Typical of some posters here who say OP is being U. She is happy for her Dsd to stay but why should she bring friends over for more than one night? Would you guys all entertain your daughters friends for more than one night whilst pregnant too! OP definitely try to send them back earlier and have some chill time as a family. X

AnneLovesGilbert · 19/04/2019 11:36

Your husband doesn’t get to be the fun Disney dad yes man because you’re doing all the work. Now is the time to start putting some boundaries in place BEFORE your baby is here and he expects you to do everything for both children and DSD’s friends. Things have to change, it’s inevitable, so don’t wait till you’re wrangling a newborn and he’ll try and make you feel bad for not being able to fetch, carry, feed, host etc DSD and posse on little sleep and be in two places at once.

YANBU at all and I’d be less than impressed he’s trying to bully you about this. Firm boundaries, an equal say in what takes place in your home and none of this arguing unless you tow the line bullshit.

QueenAnneBoleyn · 19/04/2019 11:40

YANBU. It is your home too so you get a say.
If the friends do still come over, I would just pour yourself a glass of wine, sit back and let DH get on with it all.

QueenAnneBoleyn · 19/04/2019 11:42

Sorry- just seen you’re pregnant. Ignore comment about the wine. Blush
Maybe a big slice of cake or some other calorific treat? And refuse to share it with any of them! Grin

viques · 19/04/2019 11:44

He can drop the friends off after one night then take dsd to a dad/daughter lunch before coming home. That way

She spends time with friends

Friends only stay one night

Dsd and dad spend quality time together

OP gets kudos of being lovely step but also gets a rest.

HairycakeLinehan · 19/04/2019 11:47

No bashing from me, I think you’re a saint for allowing this for one night let alone three!

frazzledasarock · 19/04/2019 14:13

So if DSD has friends in tow every time she’s at yours. When exactly does her father have quality one on one time with her?

In your shoes I’d go to your mums, or stay home out my feet up and smile benignly each time a lift is requested stating you’re not feeling well and don’t feel able to drive, DH do it.

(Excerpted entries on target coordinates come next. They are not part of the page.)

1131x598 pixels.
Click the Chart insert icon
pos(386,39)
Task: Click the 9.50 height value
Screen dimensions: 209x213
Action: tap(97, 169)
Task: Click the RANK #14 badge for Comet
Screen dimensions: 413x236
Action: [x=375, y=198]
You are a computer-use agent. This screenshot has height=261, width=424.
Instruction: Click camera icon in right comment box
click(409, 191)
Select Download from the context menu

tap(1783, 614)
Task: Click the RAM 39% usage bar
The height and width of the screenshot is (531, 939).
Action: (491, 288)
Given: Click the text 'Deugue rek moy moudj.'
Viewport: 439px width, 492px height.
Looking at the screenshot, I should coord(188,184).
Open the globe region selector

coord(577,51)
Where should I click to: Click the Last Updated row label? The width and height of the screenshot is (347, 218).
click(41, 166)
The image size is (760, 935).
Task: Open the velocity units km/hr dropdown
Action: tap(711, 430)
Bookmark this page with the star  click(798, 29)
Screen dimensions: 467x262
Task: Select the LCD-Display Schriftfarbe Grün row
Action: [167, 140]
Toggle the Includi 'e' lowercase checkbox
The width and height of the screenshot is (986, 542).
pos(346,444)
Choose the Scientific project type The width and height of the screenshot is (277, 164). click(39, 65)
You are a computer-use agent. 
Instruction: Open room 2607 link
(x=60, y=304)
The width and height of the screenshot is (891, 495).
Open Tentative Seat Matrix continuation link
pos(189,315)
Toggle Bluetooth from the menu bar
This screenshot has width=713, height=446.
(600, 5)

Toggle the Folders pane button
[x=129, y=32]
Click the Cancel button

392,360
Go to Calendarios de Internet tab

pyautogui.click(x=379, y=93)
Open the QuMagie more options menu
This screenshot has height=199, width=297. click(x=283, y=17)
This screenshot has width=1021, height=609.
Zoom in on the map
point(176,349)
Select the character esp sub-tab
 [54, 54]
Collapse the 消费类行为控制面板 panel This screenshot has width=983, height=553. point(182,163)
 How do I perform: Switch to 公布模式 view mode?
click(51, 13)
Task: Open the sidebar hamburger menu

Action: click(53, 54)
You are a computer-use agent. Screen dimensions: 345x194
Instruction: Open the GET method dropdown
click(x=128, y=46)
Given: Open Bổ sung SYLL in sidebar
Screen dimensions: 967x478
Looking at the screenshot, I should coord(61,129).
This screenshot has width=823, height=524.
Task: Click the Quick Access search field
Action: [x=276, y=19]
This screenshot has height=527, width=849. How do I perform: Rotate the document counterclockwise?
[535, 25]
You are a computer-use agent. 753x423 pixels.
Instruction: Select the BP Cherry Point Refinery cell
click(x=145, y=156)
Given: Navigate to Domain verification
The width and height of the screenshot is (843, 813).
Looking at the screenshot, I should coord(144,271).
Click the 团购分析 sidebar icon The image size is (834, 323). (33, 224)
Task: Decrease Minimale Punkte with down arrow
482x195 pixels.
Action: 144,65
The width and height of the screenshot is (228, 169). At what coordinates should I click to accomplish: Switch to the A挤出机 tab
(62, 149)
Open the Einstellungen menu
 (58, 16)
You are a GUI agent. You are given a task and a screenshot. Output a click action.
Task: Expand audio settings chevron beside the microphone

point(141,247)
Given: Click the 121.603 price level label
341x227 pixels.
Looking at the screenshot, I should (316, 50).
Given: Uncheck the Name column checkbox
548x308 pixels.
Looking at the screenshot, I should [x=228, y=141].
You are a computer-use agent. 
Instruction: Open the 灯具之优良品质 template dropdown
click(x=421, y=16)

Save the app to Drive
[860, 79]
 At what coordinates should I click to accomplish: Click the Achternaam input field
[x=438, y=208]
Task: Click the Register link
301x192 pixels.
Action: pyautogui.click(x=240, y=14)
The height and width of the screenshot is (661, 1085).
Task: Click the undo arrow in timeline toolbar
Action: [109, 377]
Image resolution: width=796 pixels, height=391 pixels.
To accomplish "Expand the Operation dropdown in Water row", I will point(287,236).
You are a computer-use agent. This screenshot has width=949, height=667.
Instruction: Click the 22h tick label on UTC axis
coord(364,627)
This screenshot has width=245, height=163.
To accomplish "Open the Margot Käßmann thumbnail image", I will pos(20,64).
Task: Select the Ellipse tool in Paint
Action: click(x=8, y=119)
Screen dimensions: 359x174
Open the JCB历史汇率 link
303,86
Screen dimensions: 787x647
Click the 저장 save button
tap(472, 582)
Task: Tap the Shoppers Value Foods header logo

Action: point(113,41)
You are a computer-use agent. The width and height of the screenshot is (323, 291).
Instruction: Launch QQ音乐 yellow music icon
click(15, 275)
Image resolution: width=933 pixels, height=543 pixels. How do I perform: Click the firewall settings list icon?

As a PP said, I bet he doesn’t do much (any) parenting of is child when she’s around, if you’re you're doing the lifts to everywhere and she has her friends to keep her entertained and your cleaning the house after. What does he do? Apart from driving them home and back?

Weenurse · 20/04/2019 02:18

You staying with family and leaving him to it is a great idea. I am sure friend will be driven home early then!

OliviaCat · 23/04/2019 14:02

I often say no to hosting sleepovers. It's exhausting. I expect you are doing the bulk of the housework, so your dh doesn't realise how hard it isn't.

I'd really take the opportunity to stay with your mum. You need your sleep!